Pope asks for int’l action to aid Rohingya
But, just as in the first leg of his trip in Myanmar, he did not use the word Rohingya, which is contested by the Yangon government and military.
“It is imperative that the international community take decisive measures to address this grave crisis, not only by working to resolve the political issues that have led to the mass displacement of people, but also by offering immediate material assistance to Bangladesh in its effort to respond effectively to urgent human needs,” the pope said in a speech as he began a visit to Bangladesh.
Pope Francis made his comments shortly after arriving from Myanmar, where he walked a diplomatic tightrope, staying away from allegations that the army is waging an ethnic cleansing campaign against Rohingya Muslims despite pressure to publicly confront the incendiary issue. He praised Bangladesh for taking in the refugees who have flooded across the border on an unprecedented scale since a fresh outbreak of violence in their native Rakhine state.
But as in Myanmar, he refrained from using the word “Rohingya,” instead referring to “refugees from Rakhine state.”
Pope Francis had been urged not to use the name in Myanmar to avoid provoking hardline Buddhists and making the country’s Catholic community a target.
“None of us can fail to be aware of the gravity of the situation, the immense toll of human suffering involved, and the precarious living conditions of so many of our brothers and sisters, a majority of whom are women and children, crowded in the refugee camps,” the pope said.
Meanwhile, Myanmar must guarantee “equal rights” for everyone in troubled Rakhine state as talks on repatriation of more than 620,000 Rohingya Muslims who have fled to Bangladesh gather steam, the new EU ambassador to the country said yesterday.

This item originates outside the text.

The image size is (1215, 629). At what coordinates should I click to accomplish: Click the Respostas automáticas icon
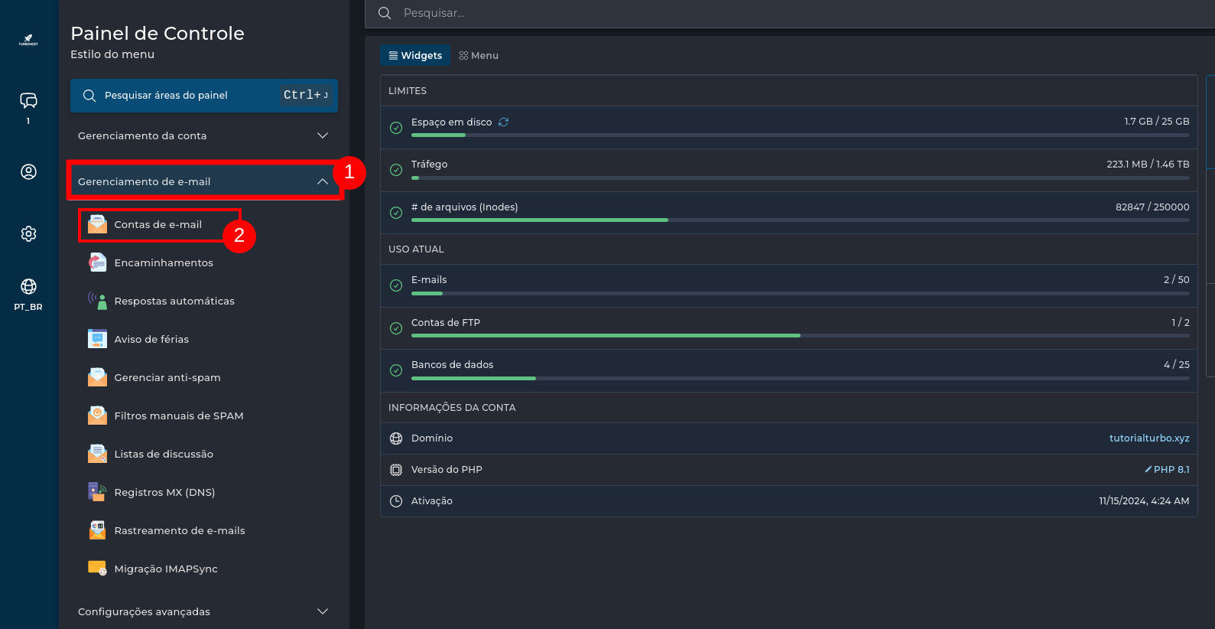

Kristian Schmidt, who took over the European Union mission in Yangon some two months ago, also called on the administration of Nobel peace laureate Aung San Suu Kyi to “break down barriers” between Buddhist and Muslim communities in Rakhine.
Schmidt said Myanmar must address the “root causes” of the Rakhine crisis, such as decades-long discrimination against the Rohingya population that included restrictions on movement and lack of access to proper education.